Problem details:
Gather, from the listing beneath this task, every line holding the string "using".

=== Records supplied ===

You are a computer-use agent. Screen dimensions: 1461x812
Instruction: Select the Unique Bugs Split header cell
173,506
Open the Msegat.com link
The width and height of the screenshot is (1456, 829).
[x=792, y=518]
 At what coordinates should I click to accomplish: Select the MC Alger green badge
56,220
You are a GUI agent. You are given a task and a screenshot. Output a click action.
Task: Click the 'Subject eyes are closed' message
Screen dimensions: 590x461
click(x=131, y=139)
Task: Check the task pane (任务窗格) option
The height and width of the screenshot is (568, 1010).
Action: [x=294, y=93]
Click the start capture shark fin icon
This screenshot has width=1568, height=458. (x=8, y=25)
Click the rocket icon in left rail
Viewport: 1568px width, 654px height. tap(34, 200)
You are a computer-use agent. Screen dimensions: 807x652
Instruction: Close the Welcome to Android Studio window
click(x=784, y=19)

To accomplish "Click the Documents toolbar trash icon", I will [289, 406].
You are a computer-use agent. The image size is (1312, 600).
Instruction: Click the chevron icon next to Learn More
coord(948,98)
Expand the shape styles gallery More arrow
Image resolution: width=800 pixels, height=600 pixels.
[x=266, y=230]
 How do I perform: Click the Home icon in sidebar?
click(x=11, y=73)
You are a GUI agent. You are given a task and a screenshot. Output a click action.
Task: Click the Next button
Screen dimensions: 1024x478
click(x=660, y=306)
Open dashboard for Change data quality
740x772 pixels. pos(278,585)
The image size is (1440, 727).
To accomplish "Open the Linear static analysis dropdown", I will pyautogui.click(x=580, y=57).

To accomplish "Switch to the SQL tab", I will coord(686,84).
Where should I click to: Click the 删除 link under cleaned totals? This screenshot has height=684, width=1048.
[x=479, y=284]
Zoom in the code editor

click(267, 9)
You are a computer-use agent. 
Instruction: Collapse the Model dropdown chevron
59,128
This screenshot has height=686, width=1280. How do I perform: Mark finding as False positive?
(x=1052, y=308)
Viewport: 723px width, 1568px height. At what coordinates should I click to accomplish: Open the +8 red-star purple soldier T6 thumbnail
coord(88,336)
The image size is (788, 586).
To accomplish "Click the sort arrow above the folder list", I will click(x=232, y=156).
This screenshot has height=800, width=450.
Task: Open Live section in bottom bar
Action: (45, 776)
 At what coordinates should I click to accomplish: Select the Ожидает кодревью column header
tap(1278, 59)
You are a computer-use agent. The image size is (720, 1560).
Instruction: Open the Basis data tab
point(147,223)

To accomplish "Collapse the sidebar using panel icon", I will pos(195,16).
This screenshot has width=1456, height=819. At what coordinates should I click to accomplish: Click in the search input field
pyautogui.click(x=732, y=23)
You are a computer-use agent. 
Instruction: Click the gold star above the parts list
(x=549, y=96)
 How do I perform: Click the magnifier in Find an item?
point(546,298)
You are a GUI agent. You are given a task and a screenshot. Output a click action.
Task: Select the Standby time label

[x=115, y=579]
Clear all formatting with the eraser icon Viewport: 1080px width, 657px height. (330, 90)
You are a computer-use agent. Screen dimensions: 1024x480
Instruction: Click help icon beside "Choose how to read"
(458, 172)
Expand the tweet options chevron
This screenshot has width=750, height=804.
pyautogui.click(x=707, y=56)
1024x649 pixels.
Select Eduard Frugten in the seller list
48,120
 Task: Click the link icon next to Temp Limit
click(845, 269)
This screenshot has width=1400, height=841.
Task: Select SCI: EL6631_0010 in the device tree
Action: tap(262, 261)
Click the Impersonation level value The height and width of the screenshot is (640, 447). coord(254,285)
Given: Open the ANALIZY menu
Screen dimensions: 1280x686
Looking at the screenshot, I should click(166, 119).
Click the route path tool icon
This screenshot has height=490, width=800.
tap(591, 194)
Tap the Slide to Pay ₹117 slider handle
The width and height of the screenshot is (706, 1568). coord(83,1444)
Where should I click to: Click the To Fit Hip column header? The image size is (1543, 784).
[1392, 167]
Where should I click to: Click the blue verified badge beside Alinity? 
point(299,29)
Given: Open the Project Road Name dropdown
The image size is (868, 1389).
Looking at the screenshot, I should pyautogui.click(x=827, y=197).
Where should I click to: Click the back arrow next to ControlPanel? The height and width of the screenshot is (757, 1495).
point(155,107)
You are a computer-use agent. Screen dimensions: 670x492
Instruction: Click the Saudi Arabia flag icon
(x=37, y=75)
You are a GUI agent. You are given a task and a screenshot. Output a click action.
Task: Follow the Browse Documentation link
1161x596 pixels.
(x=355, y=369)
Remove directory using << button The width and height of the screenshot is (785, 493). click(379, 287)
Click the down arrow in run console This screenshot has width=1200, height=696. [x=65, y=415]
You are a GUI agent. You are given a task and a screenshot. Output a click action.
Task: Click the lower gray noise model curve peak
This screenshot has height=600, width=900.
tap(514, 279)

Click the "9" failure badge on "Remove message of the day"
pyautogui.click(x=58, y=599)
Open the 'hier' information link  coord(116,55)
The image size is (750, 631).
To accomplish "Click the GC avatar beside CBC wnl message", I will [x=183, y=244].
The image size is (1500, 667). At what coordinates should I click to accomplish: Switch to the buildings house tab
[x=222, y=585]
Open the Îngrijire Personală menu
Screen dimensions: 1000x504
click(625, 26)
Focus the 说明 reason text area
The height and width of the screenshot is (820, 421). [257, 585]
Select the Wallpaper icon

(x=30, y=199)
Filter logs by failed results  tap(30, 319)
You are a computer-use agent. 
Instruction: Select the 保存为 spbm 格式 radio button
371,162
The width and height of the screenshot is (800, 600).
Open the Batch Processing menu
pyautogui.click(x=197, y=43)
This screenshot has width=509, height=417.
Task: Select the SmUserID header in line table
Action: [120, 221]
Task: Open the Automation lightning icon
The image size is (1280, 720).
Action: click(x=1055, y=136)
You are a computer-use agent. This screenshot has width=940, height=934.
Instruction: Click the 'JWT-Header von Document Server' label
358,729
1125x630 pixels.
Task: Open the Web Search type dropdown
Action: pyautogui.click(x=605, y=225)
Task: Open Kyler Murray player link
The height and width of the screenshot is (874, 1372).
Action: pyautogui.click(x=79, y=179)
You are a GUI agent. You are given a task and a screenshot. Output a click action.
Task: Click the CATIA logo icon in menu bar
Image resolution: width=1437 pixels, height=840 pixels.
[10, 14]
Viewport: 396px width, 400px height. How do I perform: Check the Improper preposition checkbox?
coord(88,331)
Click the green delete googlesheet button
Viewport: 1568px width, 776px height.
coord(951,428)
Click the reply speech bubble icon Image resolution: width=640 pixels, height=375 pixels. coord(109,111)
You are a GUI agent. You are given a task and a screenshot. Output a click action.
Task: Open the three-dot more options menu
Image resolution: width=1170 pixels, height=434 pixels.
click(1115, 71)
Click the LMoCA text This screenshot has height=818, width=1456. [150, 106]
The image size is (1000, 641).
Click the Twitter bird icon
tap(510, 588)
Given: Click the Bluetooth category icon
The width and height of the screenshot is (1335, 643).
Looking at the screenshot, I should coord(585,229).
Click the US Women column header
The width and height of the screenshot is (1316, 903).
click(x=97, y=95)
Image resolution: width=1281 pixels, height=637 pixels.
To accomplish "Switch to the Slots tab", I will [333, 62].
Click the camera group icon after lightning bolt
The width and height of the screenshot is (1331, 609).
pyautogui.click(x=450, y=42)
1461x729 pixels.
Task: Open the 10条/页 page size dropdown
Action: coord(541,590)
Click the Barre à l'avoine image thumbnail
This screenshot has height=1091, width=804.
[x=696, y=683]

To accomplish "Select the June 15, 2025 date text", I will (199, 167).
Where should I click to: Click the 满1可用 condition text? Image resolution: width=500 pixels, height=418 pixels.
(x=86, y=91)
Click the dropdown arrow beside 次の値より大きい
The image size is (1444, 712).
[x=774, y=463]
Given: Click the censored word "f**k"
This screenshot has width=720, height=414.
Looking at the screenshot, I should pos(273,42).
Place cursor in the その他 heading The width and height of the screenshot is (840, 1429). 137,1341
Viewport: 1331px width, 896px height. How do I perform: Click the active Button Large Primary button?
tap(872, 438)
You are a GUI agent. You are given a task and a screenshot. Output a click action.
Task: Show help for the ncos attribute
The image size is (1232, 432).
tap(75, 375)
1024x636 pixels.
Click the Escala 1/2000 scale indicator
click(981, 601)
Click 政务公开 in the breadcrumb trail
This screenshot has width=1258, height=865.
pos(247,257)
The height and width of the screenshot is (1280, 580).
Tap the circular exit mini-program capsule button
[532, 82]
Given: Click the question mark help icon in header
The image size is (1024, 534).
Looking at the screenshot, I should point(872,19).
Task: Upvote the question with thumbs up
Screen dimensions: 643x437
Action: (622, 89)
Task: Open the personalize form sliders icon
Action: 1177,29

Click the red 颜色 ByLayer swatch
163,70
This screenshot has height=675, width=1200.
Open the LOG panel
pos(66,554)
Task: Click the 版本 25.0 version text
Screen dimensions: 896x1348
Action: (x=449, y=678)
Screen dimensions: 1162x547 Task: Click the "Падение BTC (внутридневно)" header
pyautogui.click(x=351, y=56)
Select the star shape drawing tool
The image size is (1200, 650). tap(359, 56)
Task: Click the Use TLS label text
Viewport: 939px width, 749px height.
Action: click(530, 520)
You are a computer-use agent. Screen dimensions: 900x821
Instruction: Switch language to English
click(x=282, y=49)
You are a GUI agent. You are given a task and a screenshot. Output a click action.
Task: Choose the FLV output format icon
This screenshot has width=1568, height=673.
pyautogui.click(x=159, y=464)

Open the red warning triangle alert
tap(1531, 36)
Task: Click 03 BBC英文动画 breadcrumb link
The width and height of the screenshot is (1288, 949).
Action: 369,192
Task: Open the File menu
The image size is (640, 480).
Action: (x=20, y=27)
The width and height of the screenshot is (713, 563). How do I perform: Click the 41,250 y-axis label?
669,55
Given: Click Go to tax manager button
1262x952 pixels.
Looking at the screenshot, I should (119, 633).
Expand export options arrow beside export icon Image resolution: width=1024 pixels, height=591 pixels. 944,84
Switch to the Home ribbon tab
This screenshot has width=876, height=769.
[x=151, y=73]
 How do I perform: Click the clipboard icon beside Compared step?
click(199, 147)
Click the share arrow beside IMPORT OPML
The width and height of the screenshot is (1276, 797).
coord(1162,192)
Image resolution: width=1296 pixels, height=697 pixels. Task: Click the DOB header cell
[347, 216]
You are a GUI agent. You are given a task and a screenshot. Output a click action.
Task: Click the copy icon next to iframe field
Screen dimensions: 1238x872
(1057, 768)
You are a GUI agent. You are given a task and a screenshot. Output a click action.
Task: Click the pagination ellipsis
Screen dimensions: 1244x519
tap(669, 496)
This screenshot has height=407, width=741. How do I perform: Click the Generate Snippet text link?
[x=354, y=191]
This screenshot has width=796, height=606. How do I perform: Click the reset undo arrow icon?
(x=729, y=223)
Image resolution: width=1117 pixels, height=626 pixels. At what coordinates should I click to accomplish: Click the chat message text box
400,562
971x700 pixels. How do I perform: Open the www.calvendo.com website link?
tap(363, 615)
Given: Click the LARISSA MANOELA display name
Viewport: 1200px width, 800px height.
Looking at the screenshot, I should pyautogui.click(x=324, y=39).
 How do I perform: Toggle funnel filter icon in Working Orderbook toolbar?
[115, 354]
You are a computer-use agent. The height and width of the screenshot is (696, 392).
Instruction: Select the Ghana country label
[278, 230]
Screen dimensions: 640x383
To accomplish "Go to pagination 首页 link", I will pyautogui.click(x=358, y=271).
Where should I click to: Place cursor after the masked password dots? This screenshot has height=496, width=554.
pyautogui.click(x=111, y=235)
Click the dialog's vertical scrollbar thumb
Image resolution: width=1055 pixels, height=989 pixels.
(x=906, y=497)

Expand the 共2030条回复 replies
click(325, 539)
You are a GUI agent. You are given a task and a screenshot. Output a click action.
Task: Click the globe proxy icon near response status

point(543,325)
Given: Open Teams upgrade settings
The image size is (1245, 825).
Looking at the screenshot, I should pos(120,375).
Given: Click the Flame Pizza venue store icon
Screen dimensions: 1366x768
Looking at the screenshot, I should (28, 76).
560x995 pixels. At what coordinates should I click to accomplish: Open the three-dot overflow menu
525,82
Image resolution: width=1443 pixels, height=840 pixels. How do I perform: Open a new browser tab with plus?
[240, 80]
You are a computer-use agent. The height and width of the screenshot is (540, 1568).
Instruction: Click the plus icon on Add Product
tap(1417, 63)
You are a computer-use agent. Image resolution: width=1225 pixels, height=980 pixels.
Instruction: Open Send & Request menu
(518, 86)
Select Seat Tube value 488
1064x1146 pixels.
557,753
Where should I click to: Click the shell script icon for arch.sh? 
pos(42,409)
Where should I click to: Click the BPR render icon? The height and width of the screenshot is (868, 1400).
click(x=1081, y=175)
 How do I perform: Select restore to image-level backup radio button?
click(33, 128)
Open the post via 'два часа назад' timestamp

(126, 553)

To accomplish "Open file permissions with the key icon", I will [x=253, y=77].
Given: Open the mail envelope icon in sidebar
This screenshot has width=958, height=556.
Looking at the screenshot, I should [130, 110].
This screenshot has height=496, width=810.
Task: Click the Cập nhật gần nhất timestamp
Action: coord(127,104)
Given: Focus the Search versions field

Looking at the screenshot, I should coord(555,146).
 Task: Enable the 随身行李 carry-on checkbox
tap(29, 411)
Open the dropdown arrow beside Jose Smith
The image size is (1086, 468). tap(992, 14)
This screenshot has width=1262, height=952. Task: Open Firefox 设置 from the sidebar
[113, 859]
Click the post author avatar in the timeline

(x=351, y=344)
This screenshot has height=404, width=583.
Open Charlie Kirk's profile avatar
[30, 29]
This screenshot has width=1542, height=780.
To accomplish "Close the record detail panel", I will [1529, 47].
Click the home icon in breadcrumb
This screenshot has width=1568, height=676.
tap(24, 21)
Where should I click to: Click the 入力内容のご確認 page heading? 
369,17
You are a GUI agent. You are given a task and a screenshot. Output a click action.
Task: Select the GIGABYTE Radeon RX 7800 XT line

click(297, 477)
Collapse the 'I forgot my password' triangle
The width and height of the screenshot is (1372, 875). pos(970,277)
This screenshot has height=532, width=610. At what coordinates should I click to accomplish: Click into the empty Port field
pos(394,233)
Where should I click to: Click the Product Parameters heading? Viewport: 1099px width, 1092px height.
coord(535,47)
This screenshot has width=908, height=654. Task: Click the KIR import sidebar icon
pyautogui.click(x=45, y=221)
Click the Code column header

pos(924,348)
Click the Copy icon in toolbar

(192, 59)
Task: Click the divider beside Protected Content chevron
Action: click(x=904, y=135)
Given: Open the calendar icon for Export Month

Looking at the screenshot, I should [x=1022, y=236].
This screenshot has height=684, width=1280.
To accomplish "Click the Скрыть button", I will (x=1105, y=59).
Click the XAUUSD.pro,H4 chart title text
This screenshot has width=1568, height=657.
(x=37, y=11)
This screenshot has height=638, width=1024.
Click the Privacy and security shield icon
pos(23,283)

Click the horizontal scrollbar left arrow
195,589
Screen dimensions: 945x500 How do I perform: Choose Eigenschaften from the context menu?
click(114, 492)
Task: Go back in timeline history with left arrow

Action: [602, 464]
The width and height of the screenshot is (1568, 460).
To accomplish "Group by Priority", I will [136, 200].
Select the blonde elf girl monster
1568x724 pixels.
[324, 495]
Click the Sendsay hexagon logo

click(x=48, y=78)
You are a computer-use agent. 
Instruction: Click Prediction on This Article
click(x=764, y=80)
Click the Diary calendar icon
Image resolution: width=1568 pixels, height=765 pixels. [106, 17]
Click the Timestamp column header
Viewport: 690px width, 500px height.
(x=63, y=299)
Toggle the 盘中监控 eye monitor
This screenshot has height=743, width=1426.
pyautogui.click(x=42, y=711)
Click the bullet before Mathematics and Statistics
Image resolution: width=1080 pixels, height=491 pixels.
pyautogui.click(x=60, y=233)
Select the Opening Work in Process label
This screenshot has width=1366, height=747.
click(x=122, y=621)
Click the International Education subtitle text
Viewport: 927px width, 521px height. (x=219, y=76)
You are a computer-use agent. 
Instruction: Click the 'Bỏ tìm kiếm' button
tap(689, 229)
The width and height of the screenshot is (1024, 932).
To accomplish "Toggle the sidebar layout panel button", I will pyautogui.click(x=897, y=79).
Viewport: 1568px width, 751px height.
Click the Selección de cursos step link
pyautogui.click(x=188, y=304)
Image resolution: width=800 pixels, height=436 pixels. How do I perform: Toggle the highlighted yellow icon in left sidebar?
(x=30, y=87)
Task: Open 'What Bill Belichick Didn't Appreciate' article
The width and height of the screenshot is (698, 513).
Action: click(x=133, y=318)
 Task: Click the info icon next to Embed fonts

===

Exercise result:
To accomplish "Collapse the sidebar using panel icon", I will pos(195,16).
Remove directory using << button The width and height of the screenshot is (785, 493). click(379, 287)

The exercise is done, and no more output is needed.